#### [Tasks to carry out]
[a] In the patent text, what share of the original patents could be reconstructed after the fire?
[b] Please print the part of the patent text that opens with the words containing "When I first" and closes with "to my heart.".

#### [Text segment]
__________

We have to learn to do the right thing.

What would happen if the Patent Office burnt down?

Many years ago, we were trying to decommission a particular application that was way past its sell-by date. Step One in decommissioning was to price it and plan it. And it didn’t matter what we tried, there was some sort of Conway’s-Law-Meets-Organisational-Inertia in operation, and the immune system kicked in, and the answers were always the same, regardless of the application in question: 18 months and 2 million bucks. [I guess it was similar to the business plans floating around during the First Net Boom, every one of which said Three Years and 75 million bucks :-) ]

And then something happened. There was a flood in the machine room, the hardware was not replaceable, things were beyond redemption. And maybe 300,000 bucks and six weeks later, the application had been successfully decommissioned.

That made me think. Maybe the way to decommission systems was to pretend there was a flood. Necessity and mother and invention and all that.

When I first got involved with the mess that is IPR today, I mused occasionally “What would happen if all past patents just disappeared, and we had to start afresh? What would the “new” IPR look like? Why?”

So it was with some amusement that I read recently that we had already experienced something similar. I’d bought a book some months ago while travelling in the US, and it had entered the dark world that was my library, never to be seen again. Until this week, when I’ve been working on packing the library up, that is.

It’s a fantastic book. Called How Invention Begins, it’s written by John H Lienhard, Professor Emeritus of Mechanical Engineering and History at the University of Houston. I was first attracted to Lienhard when I saw a review by him of Stephen Jay Gould’s The Mismeasure of Man, another subject close to my heart.

In the book, Lienhard recounts the case of the US Patent Office: officially opened in 1790, the building was “hopelessly outdated and overcrowded” by 1836, and burnt down soon after. “The fire destroyed the office and everything in it”. And a new Patent Office arose from those ashes, rebuilt from scratch. Barely 20% of the original patents could be reconstructed.

But that’s almost an aside, stated here only to make the point that we’ve had a period of “patent amnesty” not that long ago.

Lienhard’s book has really challenged me. He describes the process of invention much like Doc Searls would talk about snowballs in blogs: a series of small events, with many different and disconnected people participating, somehow serendipitously coming up with coherent inventions over time. Or maybe it’s David Weinberger and Small Pieces Loosely Joined, the way Lienhard describes it.
He makes a number of fascinating points, things I have thought about but not really comprehended, I needed to read his prose to get to my Meringue Moment.

__________

#### [Excerpted data]
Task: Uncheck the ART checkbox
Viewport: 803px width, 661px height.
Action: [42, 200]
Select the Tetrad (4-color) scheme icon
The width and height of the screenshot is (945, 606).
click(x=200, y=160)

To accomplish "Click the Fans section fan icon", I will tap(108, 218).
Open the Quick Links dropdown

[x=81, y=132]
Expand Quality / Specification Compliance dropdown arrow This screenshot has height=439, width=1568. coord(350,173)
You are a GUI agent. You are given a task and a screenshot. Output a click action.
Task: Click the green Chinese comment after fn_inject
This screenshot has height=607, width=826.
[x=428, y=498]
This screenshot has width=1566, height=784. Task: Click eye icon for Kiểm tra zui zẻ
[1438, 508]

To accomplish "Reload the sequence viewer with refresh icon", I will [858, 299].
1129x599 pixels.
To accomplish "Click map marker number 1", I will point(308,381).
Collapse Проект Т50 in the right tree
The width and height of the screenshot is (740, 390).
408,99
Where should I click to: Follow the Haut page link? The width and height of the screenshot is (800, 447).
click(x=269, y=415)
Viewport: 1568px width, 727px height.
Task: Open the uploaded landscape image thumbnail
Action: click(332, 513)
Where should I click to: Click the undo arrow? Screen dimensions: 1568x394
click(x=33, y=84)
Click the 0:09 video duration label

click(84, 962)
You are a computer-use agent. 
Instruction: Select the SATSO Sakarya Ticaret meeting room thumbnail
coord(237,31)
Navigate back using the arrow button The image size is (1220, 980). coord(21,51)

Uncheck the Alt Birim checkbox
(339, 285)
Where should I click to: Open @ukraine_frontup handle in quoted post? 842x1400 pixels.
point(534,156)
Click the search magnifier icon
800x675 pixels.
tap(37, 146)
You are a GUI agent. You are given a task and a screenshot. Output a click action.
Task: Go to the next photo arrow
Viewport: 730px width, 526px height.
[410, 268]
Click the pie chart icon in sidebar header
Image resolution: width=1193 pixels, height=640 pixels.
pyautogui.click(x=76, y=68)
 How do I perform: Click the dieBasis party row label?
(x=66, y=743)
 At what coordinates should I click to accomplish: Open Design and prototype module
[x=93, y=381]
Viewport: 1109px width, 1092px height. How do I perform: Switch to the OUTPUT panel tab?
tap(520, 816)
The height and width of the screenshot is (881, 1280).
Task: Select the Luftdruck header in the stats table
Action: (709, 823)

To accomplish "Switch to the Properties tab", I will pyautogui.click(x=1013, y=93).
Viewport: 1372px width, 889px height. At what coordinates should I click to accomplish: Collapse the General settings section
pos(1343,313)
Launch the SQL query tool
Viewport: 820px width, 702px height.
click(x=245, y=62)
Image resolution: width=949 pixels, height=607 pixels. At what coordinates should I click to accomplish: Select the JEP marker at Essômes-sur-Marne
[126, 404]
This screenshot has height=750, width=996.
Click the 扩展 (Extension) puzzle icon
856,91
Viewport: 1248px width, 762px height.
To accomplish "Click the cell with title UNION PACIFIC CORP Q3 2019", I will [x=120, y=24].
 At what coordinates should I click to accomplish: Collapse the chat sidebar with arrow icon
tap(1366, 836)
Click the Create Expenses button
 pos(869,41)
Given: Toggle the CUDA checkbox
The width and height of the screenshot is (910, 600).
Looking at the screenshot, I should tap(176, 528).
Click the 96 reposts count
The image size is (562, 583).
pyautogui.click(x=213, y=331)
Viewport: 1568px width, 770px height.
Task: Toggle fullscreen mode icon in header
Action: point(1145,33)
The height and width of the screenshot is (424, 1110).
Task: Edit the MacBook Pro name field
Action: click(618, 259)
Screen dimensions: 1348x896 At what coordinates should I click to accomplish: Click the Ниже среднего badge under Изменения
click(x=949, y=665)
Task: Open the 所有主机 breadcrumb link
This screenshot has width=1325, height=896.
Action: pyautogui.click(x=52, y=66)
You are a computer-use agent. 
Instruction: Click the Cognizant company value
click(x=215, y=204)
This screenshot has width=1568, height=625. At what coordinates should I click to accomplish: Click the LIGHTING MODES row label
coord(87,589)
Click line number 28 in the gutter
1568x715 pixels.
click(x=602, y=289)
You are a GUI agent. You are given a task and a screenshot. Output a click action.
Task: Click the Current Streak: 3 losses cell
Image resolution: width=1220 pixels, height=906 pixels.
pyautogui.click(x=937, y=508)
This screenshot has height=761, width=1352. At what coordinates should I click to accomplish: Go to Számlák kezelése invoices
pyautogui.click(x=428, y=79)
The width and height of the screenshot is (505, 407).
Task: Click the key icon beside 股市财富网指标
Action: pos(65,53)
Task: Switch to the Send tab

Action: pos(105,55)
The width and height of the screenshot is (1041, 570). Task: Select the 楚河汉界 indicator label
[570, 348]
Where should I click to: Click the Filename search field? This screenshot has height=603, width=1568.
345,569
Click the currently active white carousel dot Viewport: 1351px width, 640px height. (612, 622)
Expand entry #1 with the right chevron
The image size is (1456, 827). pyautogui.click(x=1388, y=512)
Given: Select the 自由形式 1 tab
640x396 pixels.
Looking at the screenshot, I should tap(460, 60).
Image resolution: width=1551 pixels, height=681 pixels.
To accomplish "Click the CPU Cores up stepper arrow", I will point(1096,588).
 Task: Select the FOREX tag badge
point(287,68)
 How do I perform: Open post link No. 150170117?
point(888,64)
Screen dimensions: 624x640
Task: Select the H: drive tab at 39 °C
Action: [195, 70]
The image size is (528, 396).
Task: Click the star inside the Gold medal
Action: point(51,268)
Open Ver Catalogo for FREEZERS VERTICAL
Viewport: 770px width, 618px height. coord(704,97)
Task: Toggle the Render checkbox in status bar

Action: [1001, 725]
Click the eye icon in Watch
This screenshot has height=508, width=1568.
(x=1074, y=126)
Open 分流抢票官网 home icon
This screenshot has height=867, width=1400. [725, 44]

__________

#### [Task answers]
[a] Barely 20%.

[b]
When I first got involved with the mess that is IPR today, I mused occasionally “What would happen if all past patents just disappeared, and we had to start afresh? What would the “new” IPR look like? Why?”

So it was with some amusement that I read recently that we had already experienced something similar. I’d bought a book some months ago while travelling in the US, and it had entered the dark world that was my library, never to be seen again. Until this week, when I’ve been working on packing the library up, that is.

It’s a fantastic book. Called How Invention Begins, it’s written by John H Lienhard, Professor Emeritus of Mechanical Engineering and History at the University of Houston. I was first attracted to Lienhard when I saw a review by him of Stephen Jay Gould’s The Mismeasure of Man, another subject close to my heart.